→ **Stored items**
* begin *
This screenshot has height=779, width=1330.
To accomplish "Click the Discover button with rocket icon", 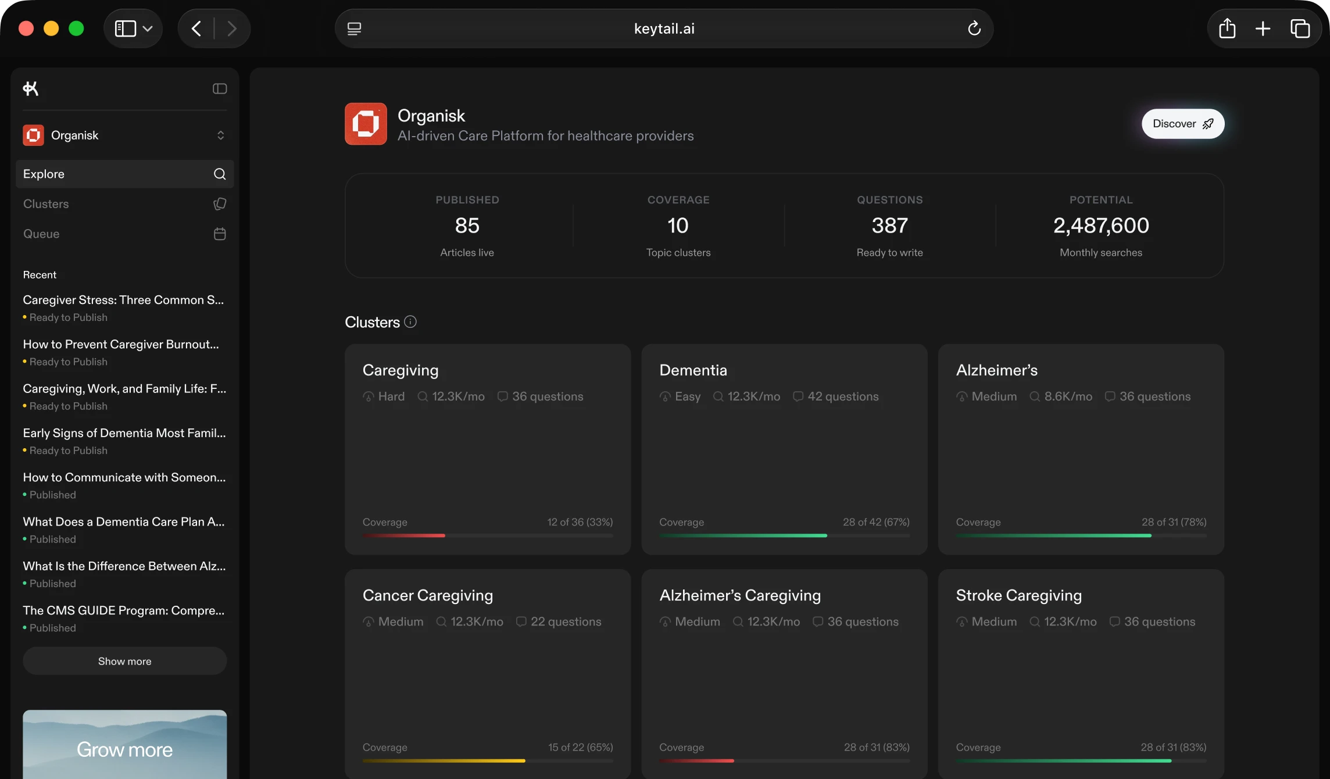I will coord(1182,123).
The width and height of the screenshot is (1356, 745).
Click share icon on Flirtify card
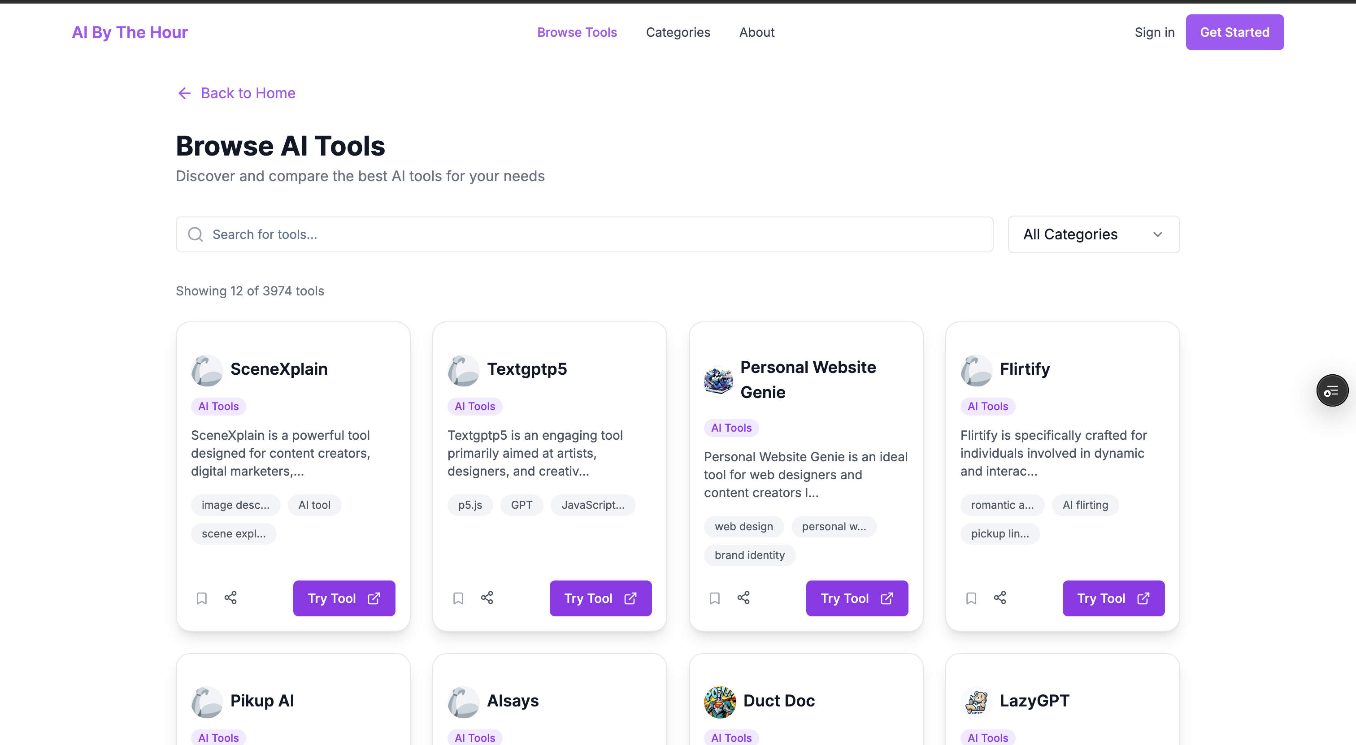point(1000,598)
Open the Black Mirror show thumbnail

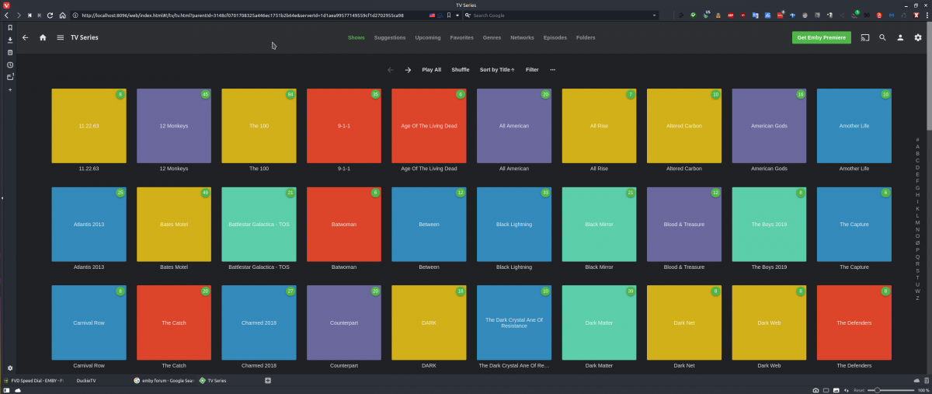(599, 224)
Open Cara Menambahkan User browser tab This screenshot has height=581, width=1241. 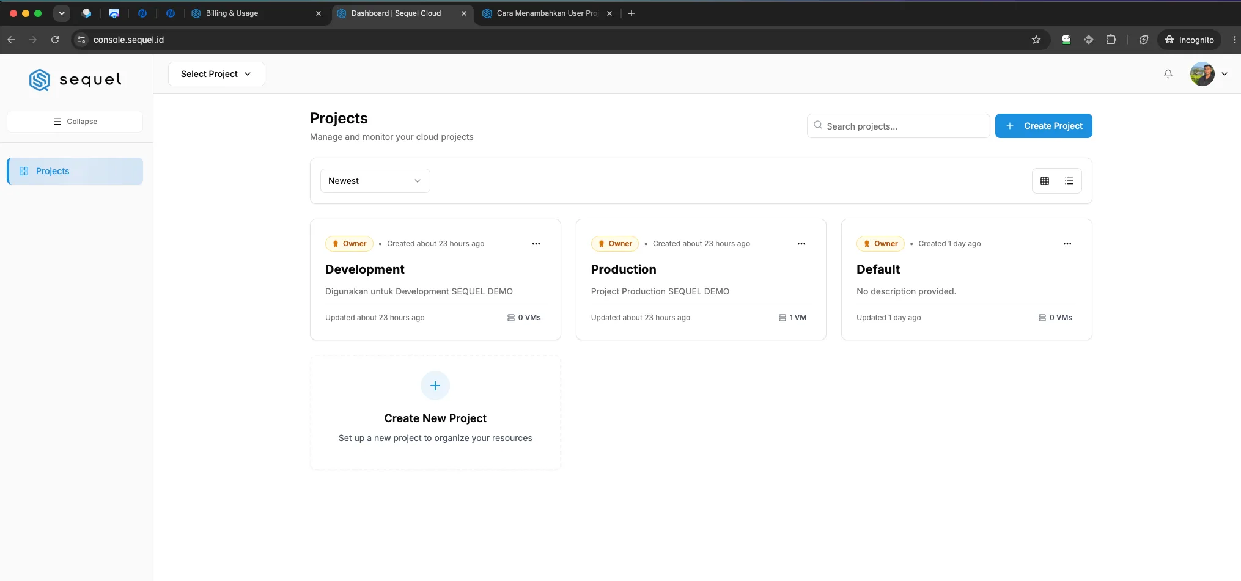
* end *
* begin *
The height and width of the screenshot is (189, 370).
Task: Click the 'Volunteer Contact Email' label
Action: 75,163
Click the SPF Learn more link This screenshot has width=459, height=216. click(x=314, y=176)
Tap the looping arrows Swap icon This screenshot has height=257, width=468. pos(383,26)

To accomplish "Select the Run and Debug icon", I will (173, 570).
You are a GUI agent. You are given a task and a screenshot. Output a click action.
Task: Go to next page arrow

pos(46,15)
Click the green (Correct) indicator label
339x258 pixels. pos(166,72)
* end *
→ **Stated goal**
Rewrite the part of the data that opens with the line containing "You are a GUI" and closes with the line containing "339x258 pixels. pos(166,72)", putting "previous page arrow" in place of "next page arrow" and keeping everything else the same.

→ **Final result**
You are a GUI agent. You are given a task and a screenshot. Output a click action.
Task: Go to previous page arrow

pos(46,15)
Click the green (Correct) indicator label
339x258 pixels. pos(166,72)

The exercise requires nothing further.